Sunday, January 1, 2012

New Hampshire Scientists Urge Candidates to Accept Climate Change Reality (ContributorNetwork)

PORTSMOUTH, N.H. -- No less than 50 New Hampshire scientists, experts, and academics from a variety of disciplines and backgrounds have signed onto a letter urging all candidates for public office to accept the "overwhelming" evidence that climate change is real, and that action must be taken both to mitigate greenhouse gas emissions and prepare communities for its impact.

It doesn't take a rocket scientist to realize that the letter is in part a response to the wave of climate change denial now sweeping over the Republican Party. And nowhere is that anti-science trend more obvious than in the words of the 2012 GOP presidential candidates.

It began with Tim Pawlenty, the first serious Republican contender to drop out of the race for president. As governor of Minnesota, Pawlenty governed as a moderate on the environment. He supported cap and trade by signing his name to the Midwest Greenhouse Gas Reduction Accord, and even went so far as to record a 2007 Environmental Defense Fund ad calling on Congress to "deal with the real threat of climate change." The ad co-starred Janet Napolitano, then the Democratic governor of Arizona, who now serves as the Obama administration's Secretary of the Department of Homeland Security.
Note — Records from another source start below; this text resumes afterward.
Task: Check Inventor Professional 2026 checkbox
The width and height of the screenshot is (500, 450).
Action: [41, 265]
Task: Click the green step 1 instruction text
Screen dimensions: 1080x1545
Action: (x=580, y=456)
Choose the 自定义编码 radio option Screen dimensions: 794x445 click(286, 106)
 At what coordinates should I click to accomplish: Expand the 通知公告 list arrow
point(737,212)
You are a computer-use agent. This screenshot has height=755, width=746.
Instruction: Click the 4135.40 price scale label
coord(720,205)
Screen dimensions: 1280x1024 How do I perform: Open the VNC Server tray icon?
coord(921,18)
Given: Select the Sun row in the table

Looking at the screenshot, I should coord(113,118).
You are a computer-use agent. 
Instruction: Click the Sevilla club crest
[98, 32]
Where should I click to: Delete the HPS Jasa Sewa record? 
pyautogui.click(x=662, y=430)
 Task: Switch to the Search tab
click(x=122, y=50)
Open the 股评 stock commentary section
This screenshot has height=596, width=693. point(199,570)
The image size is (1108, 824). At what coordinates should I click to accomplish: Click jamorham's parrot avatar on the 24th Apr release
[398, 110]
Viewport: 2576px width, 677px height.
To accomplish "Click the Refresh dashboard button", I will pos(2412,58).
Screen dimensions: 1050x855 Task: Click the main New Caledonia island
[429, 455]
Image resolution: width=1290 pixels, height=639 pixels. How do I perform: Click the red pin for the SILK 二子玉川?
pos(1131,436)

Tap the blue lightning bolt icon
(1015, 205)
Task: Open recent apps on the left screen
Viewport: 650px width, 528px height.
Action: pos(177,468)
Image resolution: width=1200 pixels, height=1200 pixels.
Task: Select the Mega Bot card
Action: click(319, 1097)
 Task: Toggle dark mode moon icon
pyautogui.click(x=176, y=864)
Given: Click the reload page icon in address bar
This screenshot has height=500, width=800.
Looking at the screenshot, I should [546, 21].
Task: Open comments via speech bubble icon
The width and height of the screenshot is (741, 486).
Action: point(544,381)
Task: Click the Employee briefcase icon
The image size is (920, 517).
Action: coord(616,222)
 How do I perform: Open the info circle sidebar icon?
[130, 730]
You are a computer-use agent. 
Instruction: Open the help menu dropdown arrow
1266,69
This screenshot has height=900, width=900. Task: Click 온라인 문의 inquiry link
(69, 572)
"If we act now, we can create thousands of jobs in clean energy industries before our overseas competitors beat us to it," Pawlenty said at the time.

As a presidential candidate, Pawlenty faced tough questions about his past support for cap and trade while on the campaign trail. Rather than standing his ground, Pawlenty played the role of apologist, calling cap and trade "ham-fisted" and describing his previous position as "stupid" and a "mistake". He also began to claim that the "science is in dispute" and attributed climate change to natural causes, rather than human emissions. Rather than bolster Pawlenty's conservative credentials, the move fed right into his opponents' efforts to portray him as a flip-flopping politicians willing to say anything to get elected.

Newt Gingrich has fallen a nearly identical trap in recent weeks. Unable to shake the image of himself seated on a couch next to Nancy Pelosi talking about global warming, Gingrich too has labeled himself a flip-flopper by describing this now famous ad as a "mistake" and "one of the dumbest things I've done in years." As for whether or not humans contribute to global warming, Gingrich now says, "I don't think we know."

Ron Paul was all too happy to highlight Newt's obvious flip-flop on climate change, making it the focus of an online attack ad dubbed "Serial Hypocrisy". The ad has received close to 1 million views on YouTube and Gingrich's rapid decline in the polls has been attributed in part to its success. Of course, Paul too has flip-flopped on the issue. In 2008, the Texas Congressman acknowledged that human activities probably do contribute to climate change. By 2009, he was calling it "one of biggest hoaxes of all history" and "terrorism". More recently, his presidential campaign has been content to use words like "as-yet scientifically proven" to describe anthropogenic global warming.

Now, one of the few Republican presidential candidates who still maintains that humans contribute to global climate change appears to reemerging as the inevitable winner of his party's nomination. Mitt Romney may be uncertain of the degree to which we are responsible for global warming, but at least he's consistent.

"I think the Earth is getting warmer," he recently told voters in Florida. "I may be wrong. Number two, I think we contribute to that. Number three, I don't know how much we contribute to that."

In 2004, Romney made similar comments in his preface to the 2004 Massachusetts Climate Protection Plan, where he wrote about his administration's "no regrets" policy towards climate change:

"If climate change is happening, the actions we take now will help. If climate change is caused by human actions, this will really help. If we learn decades from now that climate change isn't happening, these actions will still help our economy, our quality of life and the quality our environment."

In sticking to his guns on global warming, Mitt Romney has managed to withstand the flip-flop attacks that have brought down lesser candidates. Sure, Romney was for the Regional Greenhouse Gas Initiative before he was against it, a fact documented by the aforementioned climate action plan he signed as Governor.

"At the invitation of New York Governor George Pataki, Governor Romney has joined the initiative to reduce regional greenhouse gas emissions through a CO2 cap and trade program, starting with the electrical power sector," it noted.

But Romney's success suggests that many GOP voters are fine with electing a President who believes that something can be done to solve the climate crisis without endangering the nation's economy. What they can't stand is a candidate who flip-flops on the issue for the sake of political convenience, a lesson Tim Pawlenty and Newt Gingrich have learned all too well.